We are of the opinion that if the evidence had been amply sufficient to establish an express contract to pay $30 a month for services, that the amount became due at the end of each month, and the statute of limitations of two years would begin to run against each monthly sum from the time it became due. City of Paris v. Cabiness, 44 Tex. Civ. App. 587,98 S.W. 925. C. B. Anderson died in August, 1914, and, we think, under no circumstances could appellee recover for the services from July 6, 1911, to August 29, 1912. The case of Raycraft v. Johnston,41 Tex. Civ. App. 466, 93 S.W. 237, is cited as holding that the cause of action arose only at the time of the death of the man whose estate was to be charged with the debt. Under the allegations in that case, which were that the deceased had promised to devise all the property to the claimant, but had died intestate, the opinion was undoubtedly correct. But no such case is presented by the allegations and facts of this case. The suit is based on an express contract to pay a certain sum per month beginning on July 6, 1911, and continuing as long as deceased required the services of appellee. It was also alleged and proved that appellee at the end of each month, at least until September, 1912, demanded her money. The jury found that there was a positive contract to pay appellee $30 or $35 a month. If the contract was ever modified it was in the latter part of 1912. No promise to devise the property to appellee was pleaded, and the prayer was for a Judgment establishing the claim of appellee against the estate of C. B. Anderson, deceased, and not for any property that should have been devised to her.

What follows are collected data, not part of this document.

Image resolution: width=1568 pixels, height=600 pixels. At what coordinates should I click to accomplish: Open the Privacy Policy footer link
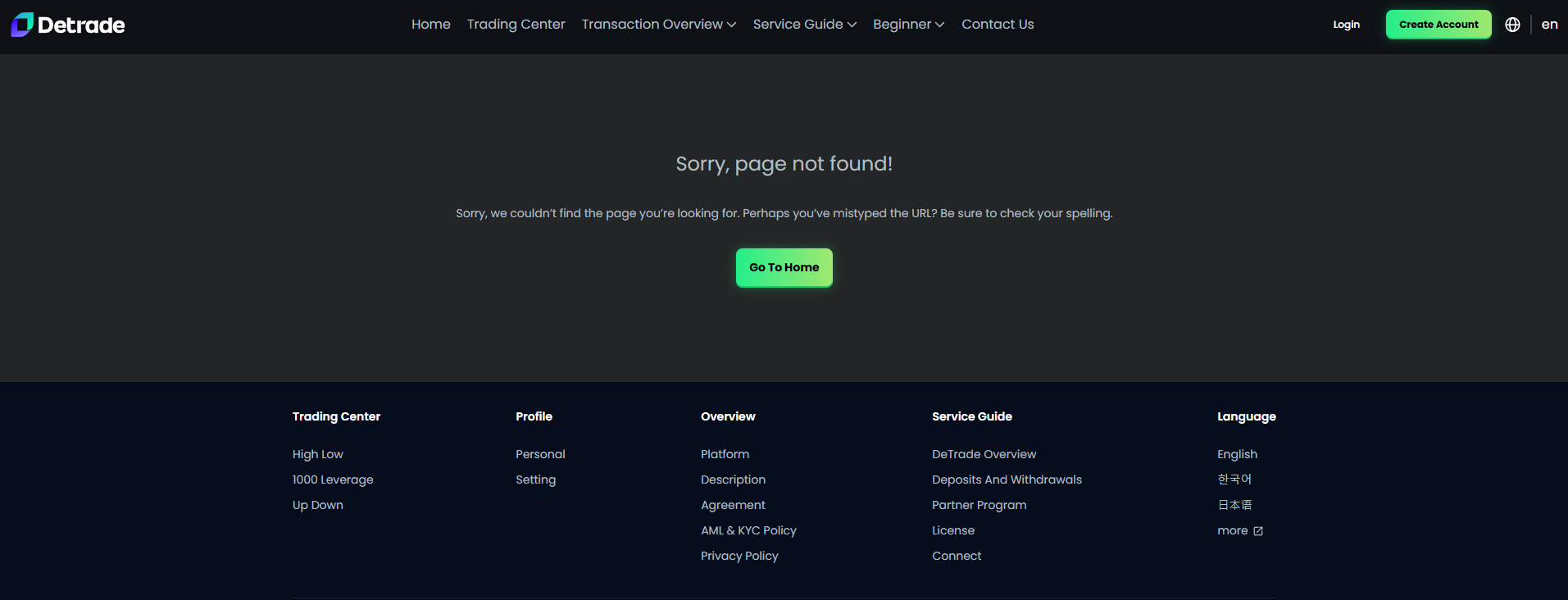click(739, 556)
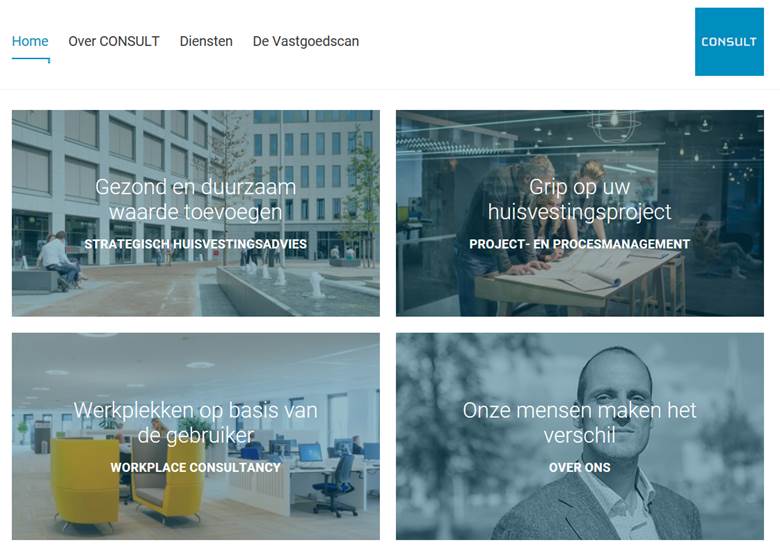Click the yellow chairs in office photo
The height and width of the screenshot is (554, 780).
click(x=127, y=482)
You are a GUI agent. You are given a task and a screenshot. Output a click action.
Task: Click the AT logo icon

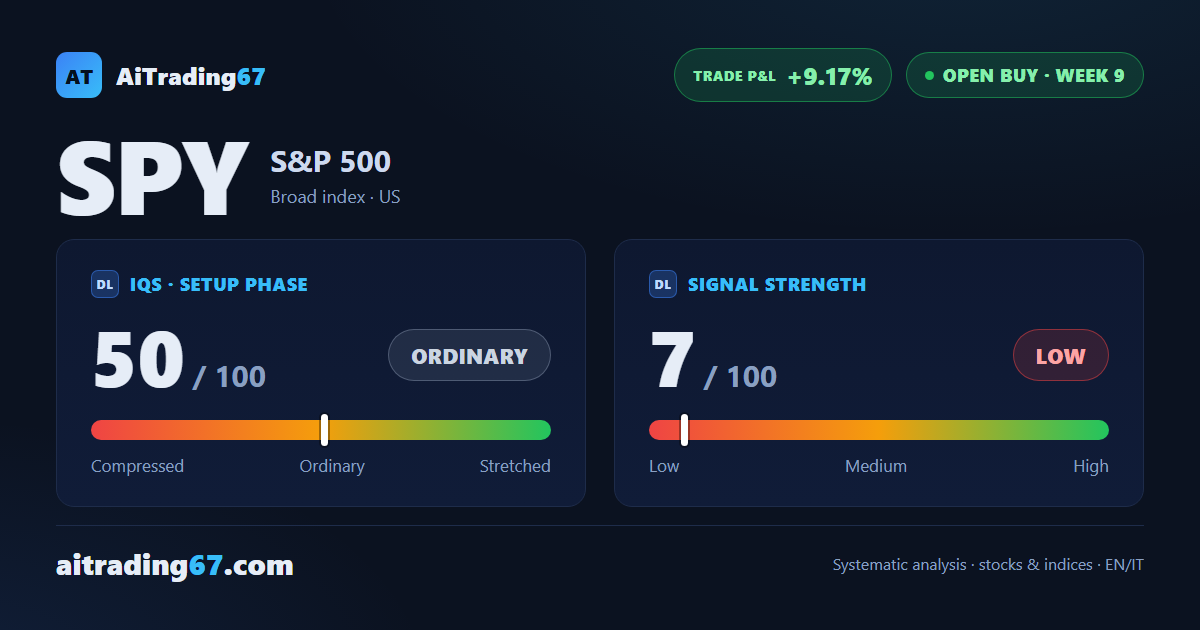(x=79, y=75)
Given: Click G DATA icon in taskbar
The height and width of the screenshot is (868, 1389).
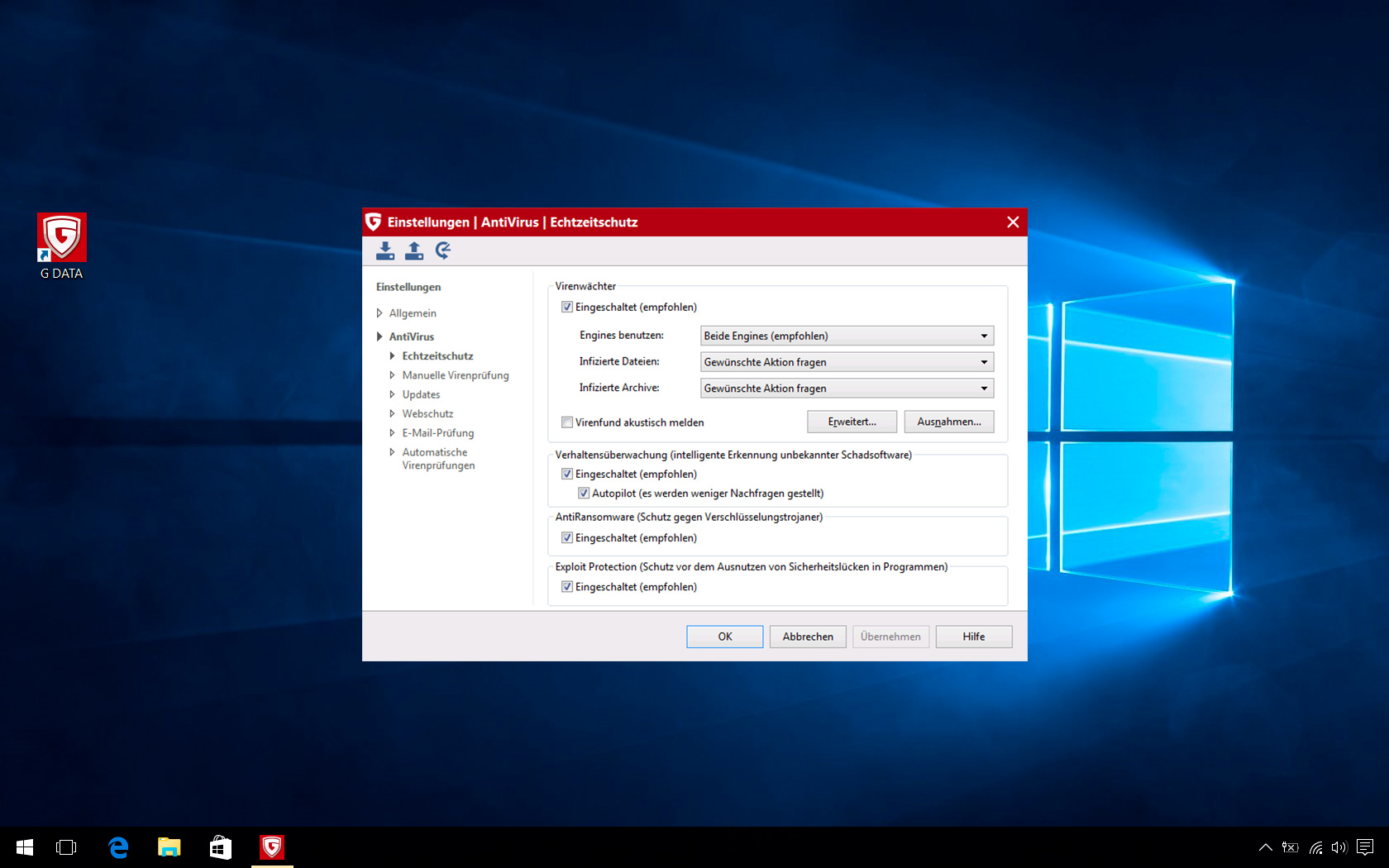Looking at the screenshot, I should coord(272,847).
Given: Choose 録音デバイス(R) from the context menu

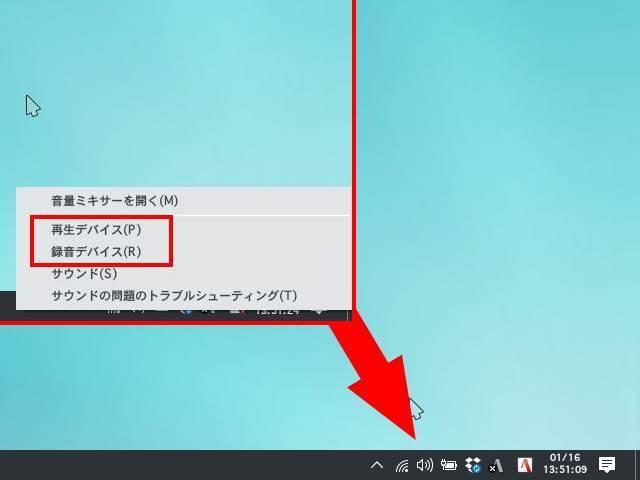Looking at the screenshot, I should (96, 252).
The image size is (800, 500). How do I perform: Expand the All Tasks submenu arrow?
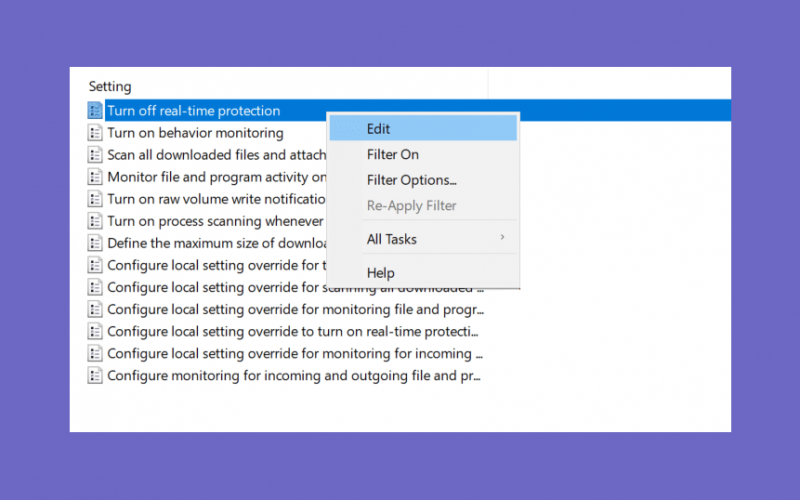tap(502, 237)
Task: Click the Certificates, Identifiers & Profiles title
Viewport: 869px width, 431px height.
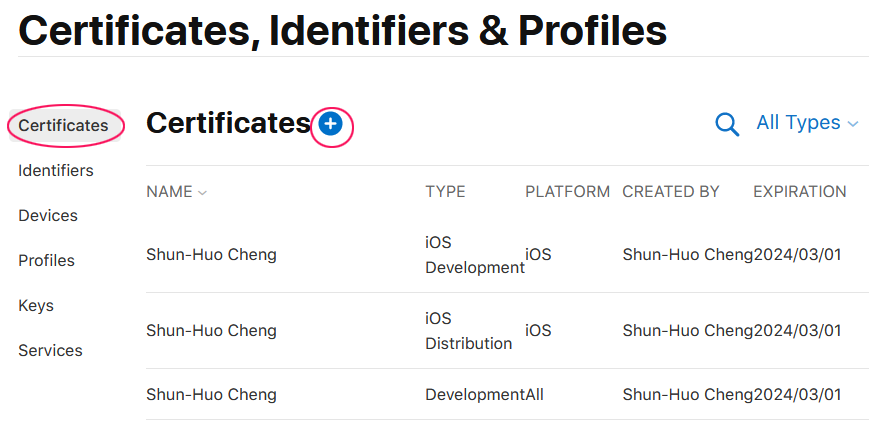Action: click(x=343, y=30)
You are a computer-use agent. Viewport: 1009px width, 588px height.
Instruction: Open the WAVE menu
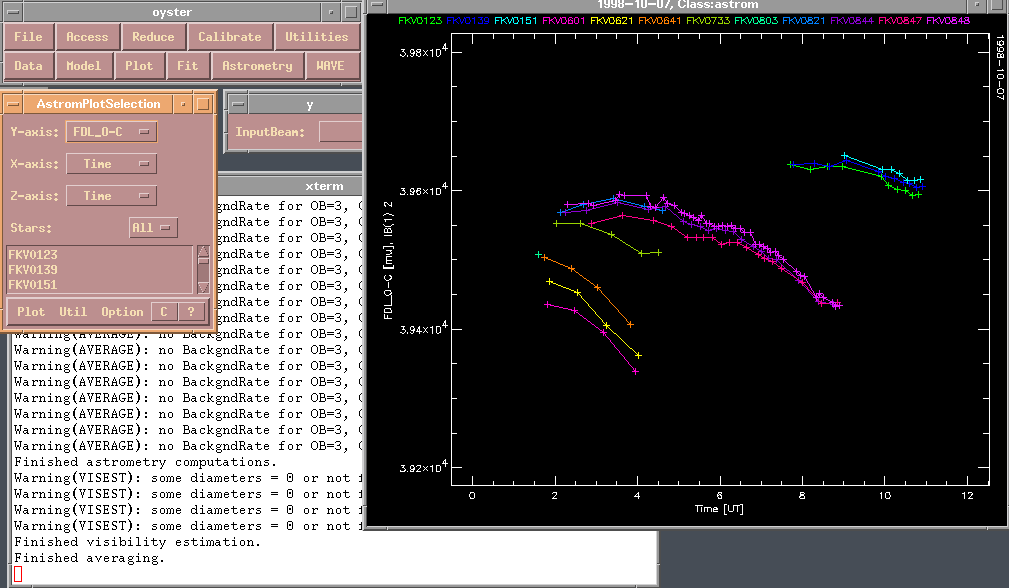point(330,66)
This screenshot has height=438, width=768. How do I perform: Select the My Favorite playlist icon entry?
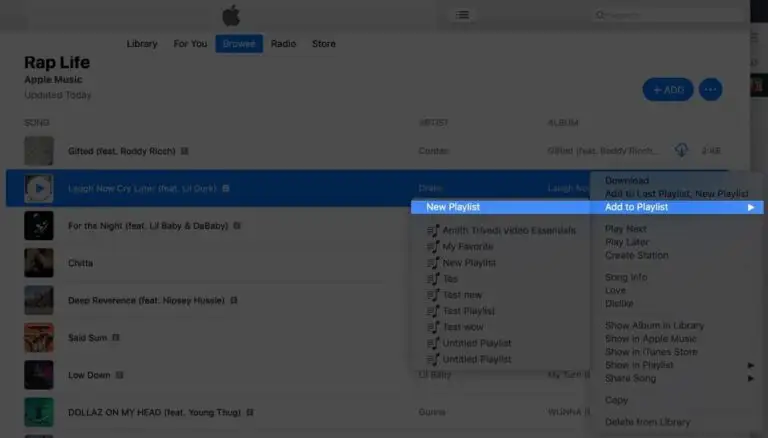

We hold that the evidence is not sufficient to establish the contract alleged in the petition, and the verdict is manifestly against the great weight of the testimony. Willis v. Lewis, 28 Tex. 185; Zapp v. Michaelis, 58 Tex. 270; Railway v. Somers, 78 Tex. 439, 14 S.W. 779; Railway v. Sherer, 183 S.W. 404. Contradictions of a witness of his own statements make his testimony insufficient to justify a reliable conclusion. Easton v. Dudley, 78 Tex. 236, 14 S.W. 583. The testimony of Mrs. Borger, the only witness to the contract, alleged in the petition, was a mass of irreconcilable contradictions which, in the language of the Supreme Court in the case last cited, made it "of little value — not enough to justify a reliable conclusion." Railway v. Walker,38 Tex. Civ. App. 76, 35 S.W. 28.

The judgment is reversed, and the cause remanded.